The Secret Life Of Marie Anne Adelaide Lenormand

lenormandMarie Anne Adeleide Lenormand was known as the greatest of France’s Cartomancers, considered a woman of renown whose influence spanned 40 years of European history including the French revolution,  perhaps a  Descendant  of Nostradamus as some historians suggest.

She was a mystic who went on her own quest,  a journey to the Himalayas, the hidden caves of Mongolia and the Egyptian  pyramids where secret initiations were performed, tested in the great chamber of Amen-Hotep where she learned Kabbalah.

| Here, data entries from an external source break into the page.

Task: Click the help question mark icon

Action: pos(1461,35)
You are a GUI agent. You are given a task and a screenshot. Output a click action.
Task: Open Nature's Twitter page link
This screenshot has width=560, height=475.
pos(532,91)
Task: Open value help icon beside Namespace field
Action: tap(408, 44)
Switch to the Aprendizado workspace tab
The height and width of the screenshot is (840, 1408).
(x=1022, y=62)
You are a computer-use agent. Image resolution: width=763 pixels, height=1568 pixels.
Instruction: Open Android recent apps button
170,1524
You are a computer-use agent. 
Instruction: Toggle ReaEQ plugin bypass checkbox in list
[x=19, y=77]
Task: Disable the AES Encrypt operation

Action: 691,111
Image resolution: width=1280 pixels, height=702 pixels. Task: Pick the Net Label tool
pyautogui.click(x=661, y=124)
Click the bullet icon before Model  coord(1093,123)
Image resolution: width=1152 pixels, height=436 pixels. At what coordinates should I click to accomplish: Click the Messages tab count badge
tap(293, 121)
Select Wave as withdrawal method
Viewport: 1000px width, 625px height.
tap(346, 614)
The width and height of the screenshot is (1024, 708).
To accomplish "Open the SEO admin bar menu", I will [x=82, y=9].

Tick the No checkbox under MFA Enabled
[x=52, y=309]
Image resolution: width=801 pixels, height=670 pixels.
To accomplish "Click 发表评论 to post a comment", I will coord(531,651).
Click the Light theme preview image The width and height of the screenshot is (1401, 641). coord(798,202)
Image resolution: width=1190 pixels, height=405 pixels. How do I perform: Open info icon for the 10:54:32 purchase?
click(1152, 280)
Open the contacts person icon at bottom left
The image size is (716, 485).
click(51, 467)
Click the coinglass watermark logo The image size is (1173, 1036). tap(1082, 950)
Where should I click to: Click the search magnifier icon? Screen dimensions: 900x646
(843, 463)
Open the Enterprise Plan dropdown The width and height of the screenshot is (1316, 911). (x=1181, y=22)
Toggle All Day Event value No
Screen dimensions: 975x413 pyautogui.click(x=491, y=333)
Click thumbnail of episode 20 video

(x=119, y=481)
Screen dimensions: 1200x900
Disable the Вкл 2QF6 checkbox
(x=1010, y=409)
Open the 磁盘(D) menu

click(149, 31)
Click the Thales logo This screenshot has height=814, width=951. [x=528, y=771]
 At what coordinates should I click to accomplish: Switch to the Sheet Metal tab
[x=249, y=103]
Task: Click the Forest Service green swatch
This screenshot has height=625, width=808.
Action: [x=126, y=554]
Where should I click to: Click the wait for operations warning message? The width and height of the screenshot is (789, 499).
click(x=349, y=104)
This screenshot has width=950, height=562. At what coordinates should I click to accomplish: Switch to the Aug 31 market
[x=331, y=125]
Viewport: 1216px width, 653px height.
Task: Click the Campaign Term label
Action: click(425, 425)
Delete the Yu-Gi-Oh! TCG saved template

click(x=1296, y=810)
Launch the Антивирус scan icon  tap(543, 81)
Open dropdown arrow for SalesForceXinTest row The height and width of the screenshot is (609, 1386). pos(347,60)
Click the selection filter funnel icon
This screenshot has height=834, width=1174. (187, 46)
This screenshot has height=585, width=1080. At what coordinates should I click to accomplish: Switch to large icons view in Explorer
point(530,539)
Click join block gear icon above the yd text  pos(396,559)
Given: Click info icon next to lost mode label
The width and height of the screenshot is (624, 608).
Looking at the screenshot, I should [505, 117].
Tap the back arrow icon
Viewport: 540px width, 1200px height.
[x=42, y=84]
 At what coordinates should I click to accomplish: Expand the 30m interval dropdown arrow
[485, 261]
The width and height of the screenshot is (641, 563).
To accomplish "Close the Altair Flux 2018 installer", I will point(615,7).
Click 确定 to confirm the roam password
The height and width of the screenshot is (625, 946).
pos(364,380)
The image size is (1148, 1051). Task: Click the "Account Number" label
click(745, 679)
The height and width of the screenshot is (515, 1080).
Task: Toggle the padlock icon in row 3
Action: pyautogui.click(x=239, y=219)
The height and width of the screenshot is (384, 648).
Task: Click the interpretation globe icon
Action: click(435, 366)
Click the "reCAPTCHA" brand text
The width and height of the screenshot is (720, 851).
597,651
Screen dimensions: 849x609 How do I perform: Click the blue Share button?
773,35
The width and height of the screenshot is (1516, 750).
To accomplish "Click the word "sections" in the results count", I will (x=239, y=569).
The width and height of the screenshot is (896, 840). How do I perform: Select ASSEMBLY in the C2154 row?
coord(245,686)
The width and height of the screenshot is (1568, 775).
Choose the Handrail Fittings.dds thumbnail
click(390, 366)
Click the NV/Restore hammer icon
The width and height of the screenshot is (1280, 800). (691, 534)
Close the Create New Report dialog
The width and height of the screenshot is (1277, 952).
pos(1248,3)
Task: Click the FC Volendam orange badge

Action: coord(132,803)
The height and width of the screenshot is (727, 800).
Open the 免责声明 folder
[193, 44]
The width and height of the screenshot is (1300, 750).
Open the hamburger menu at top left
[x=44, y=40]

Leaders of all fields, peasants and aristocrats alike, allegedly came for advice from this gifted prognosticator including Marat, St-just, Empress Josephine, Czar Alexander and Robespierre. Her last entry recorded in her diary was about Marie Antoinette: “I saw her, while gazing at the cards in a trance after hearing that the French Queen had an affair with a peasant French boy, Pierre-Devual,” she wrote in beautifully scripted French, “La femme qui a cause mon homme ne est ici, je touche son sang. Ou est l’homme avec les yeux bleus, cheveux blonds, peau blanche? L’homme que je ne retrouve pas a cause d’un homme stupid, ou est l’homme que j’aime avec mon coeur? Quand la mort serra mon ami? Je ne sais pas.” She adds, “The sounds of the birds silenced as my crystal ball resonated and the air became thin and wispy, causing an array of candles to blow out, leaving smoke filling the air with the incandescent aroma of pomegranate, the mythic fruit of the underworld.”

A daughter of France born in Alençon on May 27th 1772 with the gift of foresight, she frequently found herself in prison throughout her life, on the run from disgruntled clients, but not for long once her reputation for card play spread rapidly in Europe as fear gripped her prophecies, although she claimed, “It is not what I see, but the way each person interprets what I see.”

Her diary was hidden in the odds and ends section of the Vatican archives, described as “ornately bound with gold leaf written in cryptic french.” Some interpretations claim she influenced the course of history of Western Europe much as the oracle of Delphi captured the attention of the ancient world. It is widely believed one of her readings to Napoleon Bonaparte encouraged what is known as The Louisiana Purchase, “Vente de la Louisiane,” in 1803.

Marie Anne Adelaide Lenormand became so popular that a deck of cards was created and dedicated to her after her death in Paris on June 25th 1843, The Lenormand deck, still popular and widely used in Germany. Whether truth or tale about her life be told, she remains a fascinating if unfamiliar footnote in history, known only among some mystic circles.